2022 - 2023 Spring Academic + Individual Work
METU Architecture - BS723 Machine Learning Applications in Architecture Instructors | Prof. Dr. Arzu Gönenç Sorguç (studio coordinator)
Müge Krusa Yemiscioglu Ozan Yetkin Sevval Cologlu
The project aims to generate a machine learning model that generates audio with predicted audio features of pose data in
dance sequences
problem - Dance and music are two simultaneous entities that the body fits into when moving. The beat, genre, speed,
volume, and many more features of audio affect how a dance choreography is shaped and executed. This is a phenomenon
that is affected by many parameters including the genre of the dance, the expressional quality of the dancer themselves, and
so on. In that sense, with this project, the relationship between audio and dance is understood through audio’s power to
generate how a dance is shaped and it is reversed to investigate how dance itself can generate audio and music. Shortly, the
problem focuses on how movement in relation to dancing generates sound.
material - dance video sequences with audio files/feautures
model - a model that predicts the audio features of pose data in a dance/movement sequence
The machine learning model was aimed as a model that predicts the audio features of pose data in a dance/movement sequence. In that sense, the model sequentially follows these steps as can be seen in the flow chart and model diagram.

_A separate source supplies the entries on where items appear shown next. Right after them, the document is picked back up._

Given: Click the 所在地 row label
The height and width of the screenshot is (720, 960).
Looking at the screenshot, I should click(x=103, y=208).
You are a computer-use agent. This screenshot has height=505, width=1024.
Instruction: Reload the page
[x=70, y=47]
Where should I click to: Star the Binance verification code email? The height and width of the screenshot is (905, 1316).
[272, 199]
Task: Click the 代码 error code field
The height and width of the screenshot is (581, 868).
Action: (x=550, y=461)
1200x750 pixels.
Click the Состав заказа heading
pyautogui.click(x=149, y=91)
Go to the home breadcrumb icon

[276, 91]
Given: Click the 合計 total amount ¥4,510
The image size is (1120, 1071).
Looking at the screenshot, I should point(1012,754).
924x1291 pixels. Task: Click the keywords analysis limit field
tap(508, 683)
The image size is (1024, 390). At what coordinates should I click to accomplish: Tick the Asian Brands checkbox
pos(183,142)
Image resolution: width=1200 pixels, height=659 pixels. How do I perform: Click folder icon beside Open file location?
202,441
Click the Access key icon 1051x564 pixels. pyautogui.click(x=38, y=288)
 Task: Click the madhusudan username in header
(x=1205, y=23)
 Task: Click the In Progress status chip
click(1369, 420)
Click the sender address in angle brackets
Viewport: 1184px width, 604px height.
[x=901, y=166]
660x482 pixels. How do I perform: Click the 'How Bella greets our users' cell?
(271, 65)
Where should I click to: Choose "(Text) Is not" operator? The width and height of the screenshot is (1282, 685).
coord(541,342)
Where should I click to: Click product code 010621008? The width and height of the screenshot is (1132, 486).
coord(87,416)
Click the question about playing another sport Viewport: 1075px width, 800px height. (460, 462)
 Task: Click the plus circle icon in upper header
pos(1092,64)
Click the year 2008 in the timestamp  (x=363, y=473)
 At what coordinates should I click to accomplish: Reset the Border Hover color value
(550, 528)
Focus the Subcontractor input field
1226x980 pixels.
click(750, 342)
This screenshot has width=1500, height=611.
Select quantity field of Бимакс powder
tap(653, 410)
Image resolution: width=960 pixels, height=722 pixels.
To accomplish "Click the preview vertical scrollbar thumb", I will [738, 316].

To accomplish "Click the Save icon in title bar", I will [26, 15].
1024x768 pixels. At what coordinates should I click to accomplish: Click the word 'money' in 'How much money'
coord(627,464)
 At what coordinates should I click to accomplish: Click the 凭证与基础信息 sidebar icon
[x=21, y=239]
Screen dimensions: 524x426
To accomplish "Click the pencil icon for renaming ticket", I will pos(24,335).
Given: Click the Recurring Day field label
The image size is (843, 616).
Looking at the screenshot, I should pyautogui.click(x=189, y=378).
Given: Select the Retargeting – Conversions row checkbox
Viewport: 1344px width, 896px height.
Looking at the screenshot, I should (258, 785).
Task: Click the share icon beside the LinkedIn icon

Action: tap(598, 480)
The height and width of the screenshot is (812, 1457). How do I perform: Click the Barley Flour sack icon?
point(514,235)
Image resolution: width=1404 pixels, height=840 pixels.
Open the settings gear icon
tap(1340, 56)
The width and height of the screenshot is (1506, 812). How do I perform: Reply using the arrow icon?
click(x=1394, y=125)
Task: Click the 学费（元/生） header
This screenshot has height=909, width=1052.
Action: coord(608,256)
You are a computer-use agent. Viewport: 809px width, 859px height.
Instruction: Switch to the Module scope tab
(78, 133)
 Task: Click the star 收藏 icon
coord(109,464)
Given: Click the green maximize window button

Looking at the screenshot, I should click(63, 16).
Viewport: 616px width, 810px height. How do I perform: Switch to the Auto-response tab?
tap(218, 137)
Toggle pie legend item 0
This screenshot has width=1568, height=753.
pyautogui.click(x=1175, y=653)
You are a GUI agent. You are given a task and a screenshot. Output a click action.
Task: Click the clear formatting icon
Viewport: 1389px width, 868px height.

Generation with prediction – Another goal for the project was to generate a real-time model to interact with to generate sound while dancing in a camera target or Kinect. This was a further goal of the project which was not adapted to the existing data but rather a simulation to be adapted to a real-time model of pose estimation.
1. Problem Definition
The problem of this project was to look further into audio generation through dance. Dance and music are two simultaneous entities that the body fits into when moving. The beat, genre, speed, volume, and many more features of audio affect how a dance choreography is shaped and executed. This is a phenomenon that is affected by many parameters including the genre of the dance, the expressional quality of the dancer themselves, and so on. In that sense, with this project, the relationship between audio and dance is understood through audio’s power to generate how a dance is shaped and it is reversed to investigate how dance itself can generate audio and music. Shortly, the problem focuses on how movement in relation to dancing generates sound.
2. Data & Interpretation
For this project, chosen materials are dance video sequences that contain both instances of the moving body of a single person – executing a double choreography of the Break Dance genre and its related audio file. The video sequence is deconstructed as image sequences – by second and the audio file – is extracted into its features by second.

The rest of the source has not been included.